WHAT YOU HAVE TO DO :: Restate the following entries exactly, including every line.

*** Opening EXCERPTED DATA ***

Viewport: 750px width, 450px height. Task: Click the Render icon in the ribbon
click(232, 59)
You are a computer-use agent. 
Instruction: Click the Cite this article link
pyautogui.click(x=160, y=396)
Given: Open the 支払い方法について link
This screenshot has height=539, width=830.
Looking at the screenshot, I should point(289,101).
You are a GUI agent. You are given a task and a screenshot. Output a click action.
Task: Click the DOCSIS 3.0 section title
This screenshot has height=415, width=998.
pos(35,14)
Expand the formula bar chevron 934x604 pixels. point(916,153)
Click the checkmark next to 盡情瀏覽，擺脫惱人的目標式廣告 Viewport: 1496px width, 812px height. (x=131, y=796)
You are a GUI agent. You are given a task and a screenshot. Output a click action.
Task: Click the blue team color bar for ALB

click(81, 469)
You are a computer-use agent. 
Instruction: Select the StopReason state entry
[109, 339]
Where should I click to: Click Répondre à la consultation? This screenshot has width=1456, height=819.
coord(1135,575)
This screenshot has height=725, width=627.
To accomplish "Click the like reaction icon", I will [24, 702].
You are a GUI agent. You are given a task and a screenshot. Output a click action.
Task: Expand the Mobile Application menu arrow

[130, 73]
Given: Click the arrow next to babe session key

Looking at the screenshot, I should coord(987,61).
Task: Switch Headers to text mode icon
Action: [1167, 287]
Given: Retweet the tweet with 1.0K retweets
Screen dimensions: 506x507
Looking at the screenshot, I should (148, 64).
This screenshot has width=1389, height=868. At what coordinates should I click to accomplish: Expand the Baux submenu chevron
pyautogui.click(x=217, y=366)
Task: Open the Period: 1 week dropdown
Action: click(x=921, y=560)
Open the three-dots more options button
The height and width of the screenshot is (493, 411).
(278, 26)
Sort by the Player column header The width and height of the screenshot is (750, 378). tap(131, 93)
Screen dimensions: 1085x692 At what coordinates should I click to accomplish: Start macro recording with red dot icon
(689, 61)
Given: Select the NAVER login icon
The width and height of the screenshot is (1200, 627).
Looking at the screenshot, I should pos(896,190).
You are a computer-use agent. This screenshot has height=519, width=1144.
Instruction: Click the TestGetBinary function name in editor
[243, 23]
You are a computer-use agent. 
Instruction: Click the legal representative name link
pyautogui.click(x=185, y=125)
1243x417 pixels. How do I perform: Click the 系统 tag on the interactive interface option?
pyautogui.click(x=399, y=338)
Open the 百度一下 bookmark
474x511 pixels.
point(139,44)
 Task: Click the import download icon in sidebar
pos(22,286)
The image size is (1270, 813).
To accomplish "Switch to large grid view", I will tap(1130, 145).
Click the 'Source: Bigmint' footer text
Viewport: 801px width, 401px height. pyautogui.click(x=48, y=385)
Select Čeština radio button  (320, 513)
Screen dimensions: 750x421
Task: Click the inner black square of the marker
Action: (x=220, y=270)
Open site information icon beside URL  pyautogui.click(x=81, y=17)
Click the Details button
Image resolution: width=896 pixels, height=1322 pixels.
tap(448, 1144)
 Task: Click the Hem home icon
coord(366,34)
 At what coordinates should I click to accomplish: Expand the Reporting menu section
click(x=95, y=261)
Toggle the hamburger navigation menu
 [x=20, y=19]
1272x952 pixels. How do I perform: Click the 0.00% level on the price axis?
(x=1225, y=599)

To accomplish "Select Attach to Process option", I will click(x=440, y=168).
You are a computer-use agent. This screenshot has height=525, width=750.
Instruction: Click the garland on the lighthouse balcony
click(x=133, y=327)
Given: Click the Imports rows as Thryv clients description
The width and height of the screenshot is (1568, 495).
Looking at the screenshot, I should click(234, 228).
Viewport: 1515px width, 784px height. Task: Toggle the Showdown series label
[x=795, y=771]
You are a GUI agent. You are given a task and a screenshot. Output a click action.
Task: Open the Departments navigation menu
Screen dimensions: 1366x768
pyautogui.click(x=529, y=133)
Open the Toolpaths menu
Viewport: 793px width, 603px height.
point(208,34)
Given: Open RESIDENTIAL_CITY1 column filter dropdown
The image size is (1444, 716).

*** Closing EXCERPTED DATA ***

SOLUTION TO THE PROBLEM ::
Viewport: 750px width, 450px height. Task: Click the Render icon in the ribbon
click(232, 59)
You are a computer-use agent. 
Instruction: Click the Cite this article link
pyautogui.click(x=160, y=396)
Given: Open the 支払い方法について link
This screenshot has height=539, width=830.
Looking at the screenshot, I should point(289,101).
You are a GUI agent. You are given a task and a screenshot. Output a click action.
Task: Click the DOCSIS 3.0 section title
This screenshot has height=415, width=998.
pos(35,14)
Expand the formula bar chevron 934x604 pixels. point(916,153)
Click the checkmark next to 盡情瀏覽，擺脫惱人的目標式廣告 Viewport: 1496px width, 812px height. (x=131, y=796)
You are a GUI agent. You are given a task and a screenshot. Output a click action.
Task: Click the blue team color bar for ALB

click(81, 469)
You are a computer-use agent. 
Instruction: Select the StopReason state entry
[109, 339]
Where should I click to: Click Répondre à la consultation? This screenshot has width=1456, height=819.
coord(1135,575)
This screenshot has height=725, width=627.
To accomplish "Click the like reaction icon", I will [24, 702].
You are a GUI agent. You are given a task and a screenshot. Output a click action.
Task: Expand the Mobile Application menu arrow

[130, 73]
Given: Click the arrow next to babe session key

Looking at the screenshot, I should coord(987,61).
Task: Switch Headers to text mode icon
Action: [1167, 287]
Given: Retweet the tweet with 1.0K retweets
Screen dimensions: 506x507
Looking at the screenshot, I should (148, 64).
This screenshot has width=1389, height=868. At what coordinates should I click to accomplish: Expand the Baux submenu chevron
pyautogui.click(x=217, y=366)
Task: Open the Period: 1 week dropdown
Action: click(x=921, y=560)
Open the three-dots more options button
The height and width of the screenshot is (493, 411).
(278, 26)
Sort by the Player column header The width and height of the screenshot is (750, 378). tap(131, 93)
Screen dimensions: 1085x692 At what coordinates should I click to accomplish: Start macro recording with red dot icon
(689, 61)
Given: Select the NAVER login icon
The width and height of the screenshot is (1200, 627).
Looking at the screenshot, I should pos(896,190).
You are a computer-use agent. This screenshot has height=519, width=1144.
Instruction: Click the TestGetBinary function name in editor
[243, 23]
You are a computer-use agent. 
Instruction: Click the legal representative name link
pyautogui.click(x=185, y=125)
1243x417 pixels. How do I perform: Click the 系统 tag on the interactive interface option?
pyautogui.click(x=399, y=338)
Open the 百度一下 bookmark
474x511 pixels.
point(139,44)
 Task: Click the import download icon in sidebar
pos(22,286)
The image size is (1270, 813).
To accomplish "Switch to large grid view", I will tap(1130, 145).
Click the 'Source: Bigmint' footer text
Viewport: 801px width, 401px height. pyautogui.click(x=48, y=385)
Select Čeština radio button  (320, 513)
Screen dimensions: 750x421
Task: Click the inner black square of the marker
Action: (x=220, y=270)
Open site information icon beside URL  pyautogui.click(x=81, y=17)
Click the Details button
Image resolution: width=896 pixels, height=1322 pixels.
tap(448, 1144)
 Task: Click the Hem home icon
coord(366,34)
 At what coordinates should I click to accomplish: Expand the Reporting menu section
click(x=95, y=261)
Toggle the hamburger navigation menu
 [x=20, y=19]
1272x952 pixels. How do I perform: Click the 0.00% level on the price axis?
(x=1225, y=599)

To accomplish "Select Attach to Process option", I will click(x=440, y=168).
You are a computer-use agent. This screenshot has height=525, width=750.
Instruction: Click the garland on the lighthouse balcony
click(x=133, y=327)
Given: Click the Imports rows as Thryv clients description
The width and height of the screenshot is (1568, 495).
Looking at the screenshot, I should click(234, 228).
Viewport: 1515px width, 784px height. Task: Toggle the Showdown series label
[x=795, y=771]
You are a GUI agent. You are given a task and a screenshot. Output a click action.
Task: Open the Departments navigation menu
Screen dimensions: 1366x768
pyautogui.click(x=529, y=133)
Open the Toolpaths menu
Viewport: 793px width, 603px height.
point(208,34)
Given: Open RESIDENTIAL_CITY1 column filter dropdown
The image size is (1444, 716).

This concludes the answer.